“Nuestros agricultores se mueren trabajando”, subrayaron las dos mujeres que protagonizaron el hecho. Foto: AFP.
Dos activistas ecologistas arrojaron sopa —este domingo— a la vitrina blindada de la Mona Lisa o La Gioconda, la famosa pintura del célebre Leonardo Da Vinci, que exhibe uno de los salones del museo del Louvre, en la capital francesa.
Según medios de prensa, la acción pretende alertar sobre el derecho a una “alimentación sana y sostenible”, al tiempo que critica el sistema agrícola, catalogándolo de “enfermo”. “Nuestros agricultores se mueren trabajando”, subrayaron las dos mujeres que protagonizaron el hecho.

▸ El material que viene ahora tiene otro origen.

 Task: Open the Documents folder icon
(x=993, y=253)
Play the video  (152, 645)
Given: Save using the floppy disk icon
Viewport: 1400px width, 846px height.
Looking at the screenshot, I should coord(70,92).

El país galo ha sido sacudido durante el mes de enero por manifestaciones de granjeros a gran escala en señal de protesta por las políticas del Gobierno de Emmanuel Macron y de la UE sobre el sector agrícola.
En algunas localidades francesas, los agricultores bloquean carreteras, hacen hogueras y dejan tripas, estiércol y otros desechos a las puertas de los locales comerciales y oficinas gubernamentales.

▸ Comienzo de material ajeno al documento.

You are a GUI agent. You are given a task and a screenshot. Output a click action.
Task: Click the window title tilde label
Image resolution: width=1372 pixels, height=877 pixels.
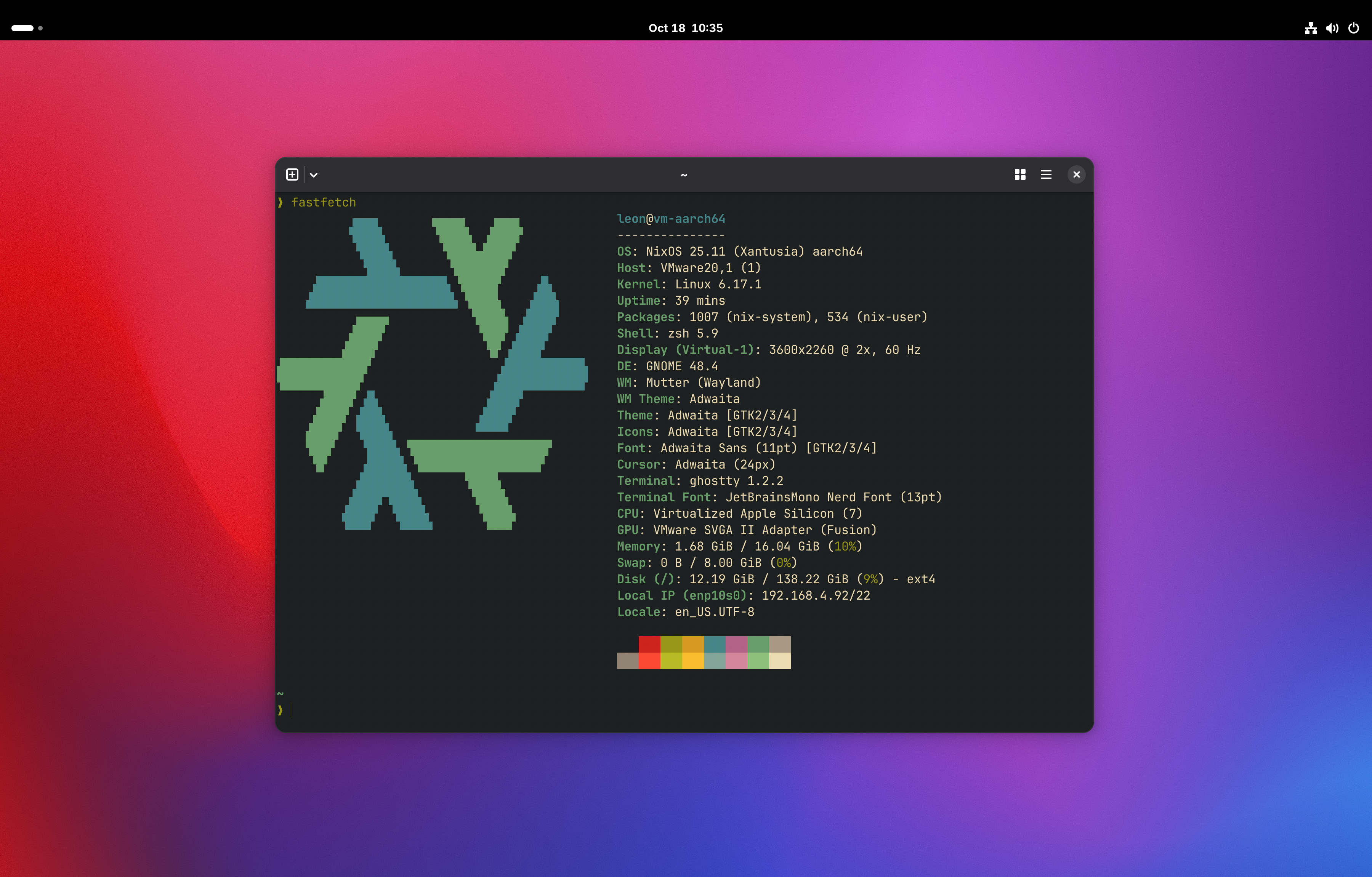coord(684,175)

No es la primera vez que los activistas actúan en un museo contra una obra de arte. El 14 de octubre de 2022 dos personas vertieron sopa de tomate al cuadro Los Girasoles de Vincent van Gogh en la Galería Nacional de Londres en una acción protesta contra los combustibles fósiles.
Pero con la Mona Lisa, el Louvre reforzó la pintura hace medio siglo, después de que sufriera varios ataques en 1956. El primero, cuando un hombre intentó dañarla con ácido sulfúrico y el segundo, ese mismo año, cuando otro le lanzó una pedrada que dañó el pigmento de la obra.
A partir de entonces, los responsables del museo francés optaron por proteger la pintura con un cristal que se ha ido reforzando y cambiando. Pese a ello, el célebre cuadro creado hace medio siglo ha seguido siendo objeto de acciones vandálicas contra su transparente muro protector. La última fue en mayo de 2022 cuando un hombre le lanzó un pastel de crema.
La protección actual que permite ver la pintura se instaló en 2019 para mejorar la experiencia del visitante con un cristal antibalas más transparente que el anterior.